━━ 本文抜粋
これは全ての議員に関わり、政治の土台を変えることになるため、与野党双方から「拙速」、「乱暴」との批判が相次いでいます。
急浮上し、自民、維新両党が合意した議員定数の削減。本当に実現するのでしょうか?
吉村代表「臨時国会12月中にもう成立させたい」
これが実現しないと「次には進まない」というような覚悟を持っている吉村代表なんですが、果たしてどこをどう削るのか見ていきましょう。
衆議院議員というのは、今465人います。そして参議院議員が248。足すと713人、日本には国会議員がいますが、いま目されているのは、衆議院議員の比例代表で選ばれている176人のうちの50人を削減しようということなんです。
吉村代表は「やるんだったらもうここですよ。臨時国会12月中にもう成立させたい。基本、衆議院議員の比例でもいい。1割くらいというのは衆議院の1割、50人ぐらいを削減したい」と述べています。
日本の国会議員の数は多くない!?
「国会議員は多い」とよく聞きますが、実際日本はどうなんでしょうか。
世界の国会議員数、人口100万人当たりで計算していくと、多いのは、イギリス21.6人、フランス13.9人、続いてカナダ10.8人、ヨーロッパに戻ってイタリア10.2人、ドイツ8.3人、そこに続いて日本は「5.7人」ということで、実は世界で比べるとかなり少ない。
減らさなくてもいいんじゃないかという気もしてきますけれど、どういう目的
減らそうとしているんでしょう。その目的を見ていきましょう。
議員定数削減のメリット・デメリット
政治学が専門の愛知学院大学総合政策学部の森正教授にメリット、デメリット分析してもらいました。
まず有権者にとってのメリットなんですが、いきなり「あまりありません」と森教授。強いて言うならば、国費が削減される、政治家1人当たり、国会議員年間で大体1億円ぐらいかかるので、掛ける50、50億円ぐらいは浮くということです。
50億円というのは結構大きい額なので、何かメリットがありそうなんですけれど、ただ、コストカットで言うなら、コストカットの方法は、文書交通費などなど他にもたくさんあるので、別に人数削らなくてもいいのではというのが森教授の見解でした。
━━━━
━━ 提供資料
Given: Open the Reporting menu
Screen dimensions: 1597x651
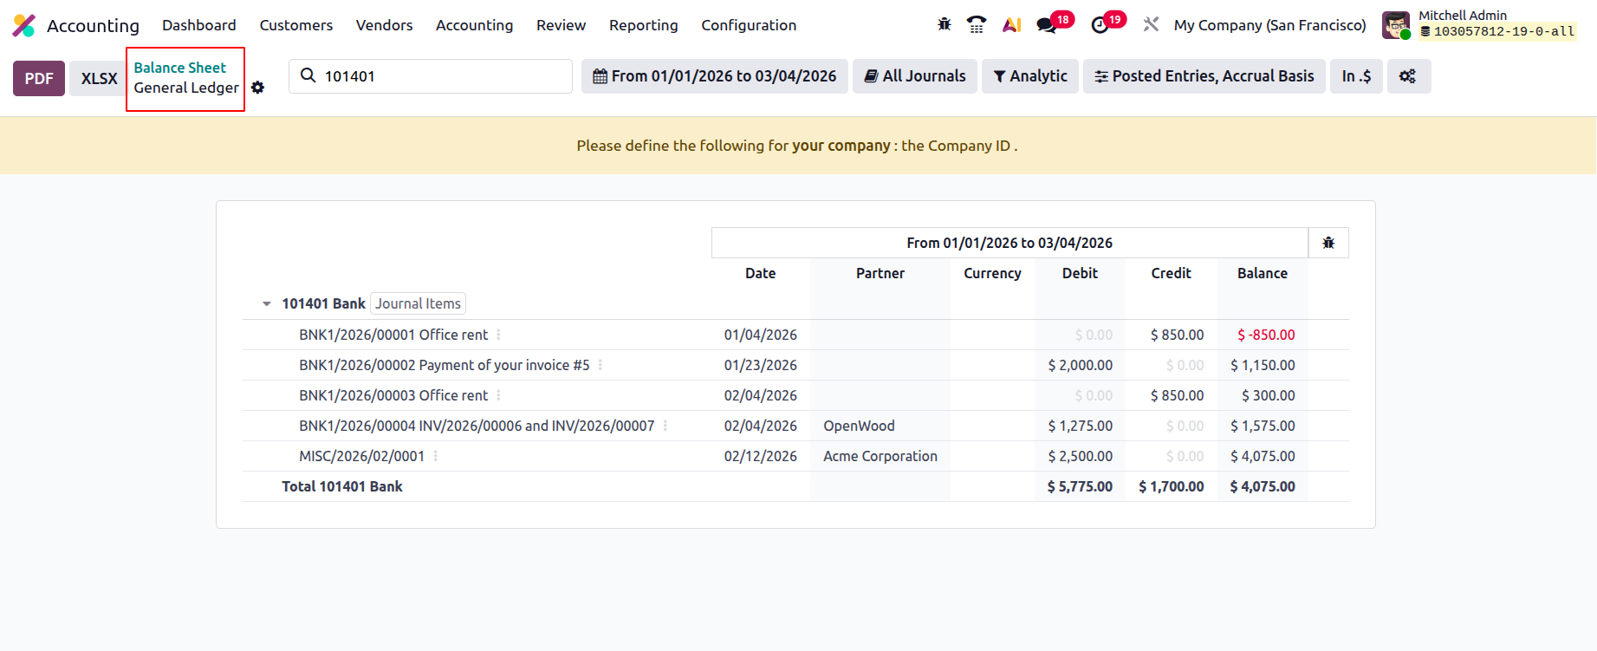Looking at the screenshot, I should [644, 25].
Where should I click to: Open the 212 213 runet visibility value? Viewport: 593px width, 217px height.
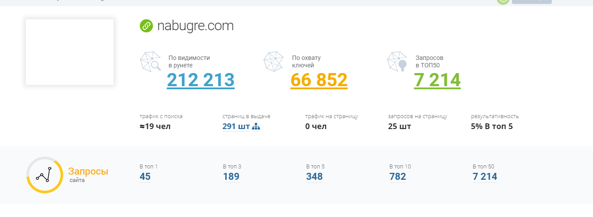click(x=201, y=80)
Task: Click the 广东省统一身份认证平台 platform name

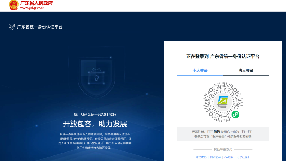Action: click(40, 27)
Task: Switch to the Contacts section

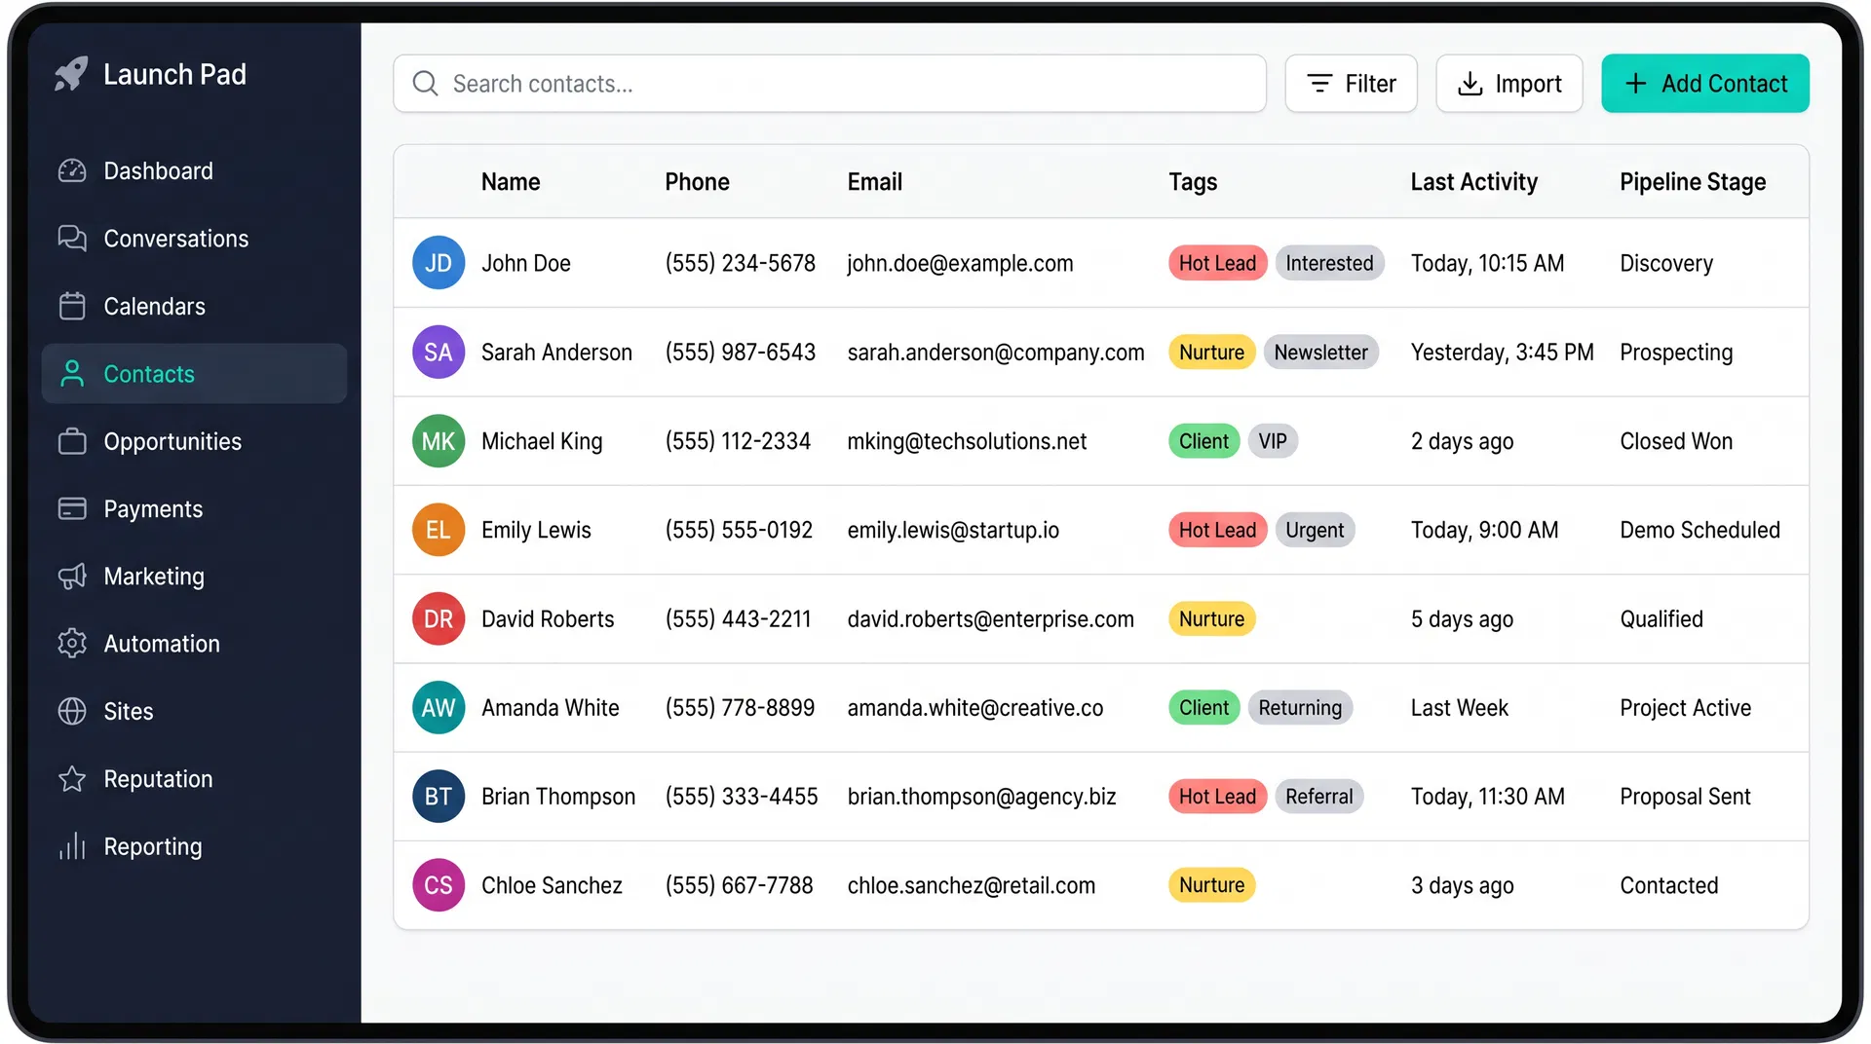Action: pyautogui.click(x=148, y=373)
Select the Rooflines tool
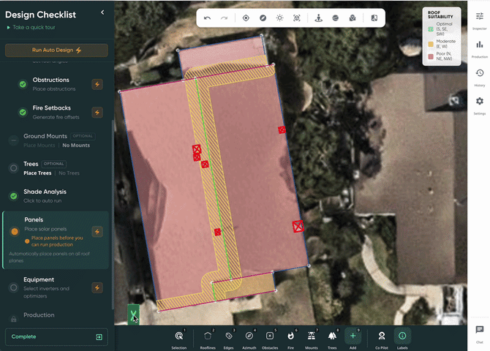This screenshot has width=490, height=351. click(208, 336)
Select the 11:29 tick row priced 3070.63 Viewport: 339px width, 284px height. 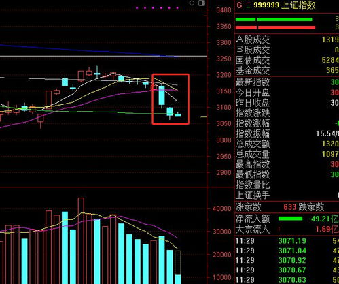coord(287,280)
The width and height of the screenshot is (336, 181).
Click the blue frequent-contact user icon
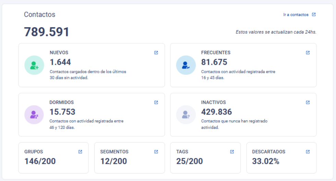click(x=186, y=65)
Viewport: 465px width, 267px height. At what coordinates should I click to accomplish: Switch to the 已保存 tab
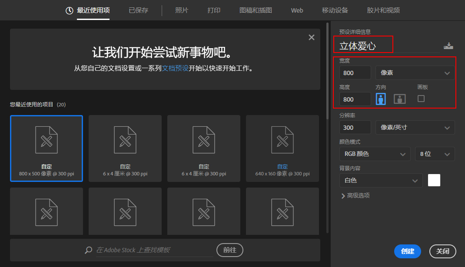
━━━━
作業内容:
A: 記録の中から、文字列「Switch」を含む行を一つ残らず抜き出してください。
B: 議員定数削減の記事を、最後の文の次から書き継いでください。
議員定数削減の記事と記録は、互いに関係のない別々の資料です。

解答一覧:
A:
Task: Switch to the Contacts section
Viewport: 465px width, 267px height. At what coordinates should I click to accomplish: Switch to the 已保存 tab

B:
一方で、有権者のデメリットは、政治へのパイプが減ってしまう。これは簡単に言うと、「民意が反映されにくくなる」ということなんです。
維新の思惑は…“身を切る改革のアピール”
じゃあ、維新のメリットは何なのか。ここが最大の理由なんですね。「身を切る改革のアピールができる」ということなんです。ただ、維新にもデメリットがあって、圧倒的な人気を誇る大阪以外での議員獲得が難しくなる。他の地域で、比例でギリギリ受かっているという国会議員は、ひょっとしたらいなくなってしまうかもしれません。
自民のメリット・デメリットは
続いて自民のメリット・デメリットです。メリットは小選挙区制は大政党に有利だということ。そしてデメリットは公明との関係悪化なんです。
去年、衆議院選挙がありました。自民党は小選挙区で132人当選、比例代表で59人ということで、比例の割合31%なんですね。自民党としては比例代表が少なくなっても、そこまで影響はない。これは維新にも同じことが言えるんです。
一方で公明はというと、比例の割合が83%、共産は88%、そして国民も61%、れいわ、参政は100%となっていて、選挙協力なども含めて、森教授は「公明は怒り心頭」だと思うので、自民とは関係悪化するのではないかと分析していました。
急に出てきた感のある「議員定数の削減」ですが、元々日本維新の会というのは、政治と金の問題で、自民党に対してかなり鋭く企業団体献金廃止と訴えていて、かなり急先鋒で批判をしていたんですが、連立を組むときにかなりトーンダウンしています。
このトーンダウンをしてしまったことから、身を切る改革を全面的に出すことによって、政治と金の問題から目線をそらしているのではないかと森教授は話していました。
とにもかくにもこの議員定数削減が成立しないことには先に進まないということで…成立するのかしないのか、今後も注目です。